[Given records Boundary: Start]

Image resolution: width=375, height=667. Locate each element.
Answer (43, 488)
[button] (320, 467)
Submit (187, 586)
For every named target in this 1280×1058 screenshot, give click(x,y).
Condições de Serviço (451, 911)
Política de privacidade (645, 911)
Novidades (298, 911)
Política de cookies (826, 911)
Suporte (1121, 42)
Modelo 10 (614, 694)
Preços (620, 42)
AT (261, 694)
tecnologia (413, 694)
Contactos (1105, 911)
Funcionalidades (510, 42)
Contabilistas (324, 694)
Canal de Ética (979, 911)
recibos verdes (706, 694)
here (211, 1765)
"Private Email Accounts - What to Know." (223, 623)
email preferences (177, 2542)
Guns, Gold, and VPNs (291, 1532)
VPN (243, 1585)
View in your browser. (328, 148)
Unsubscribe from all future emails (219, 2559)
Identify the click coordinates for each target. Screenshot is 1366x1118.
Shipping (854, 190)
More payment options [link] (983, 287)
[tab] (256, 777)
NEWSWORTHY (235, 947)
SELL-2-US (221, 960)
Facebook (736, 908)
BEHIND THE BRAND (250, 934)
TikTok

[Given records Boundary: End]

Problem to work on =
Nothing but the lines from the one containing "recibos verdes (706, 694)" to the end of the entries belongs in the answer, and each must match exactly.

Solution =
recibos verdes (706, 694)
here (211, 1765)
"Private Email Accounts - What to Know." (223, 623)
email preferences (177, 2542)
Guns, Gold, and VPNs (291, 1532)
VPN (243, 1585)
View in your browser. (328, 148)
Unsubscribe from all future emails (219, 2559)
Identify the click coordinates for each target. Screenshot is 1366x1118.
Shipping (854, 190)
More payment options [link] (983, 287)
[tab] (256, 777)
NEWSWORTHY (235, 947)
SELL-2-US (221, 960)
Facebook (736, 908)
BEHIND THE BRAND (250, 934)
TikTok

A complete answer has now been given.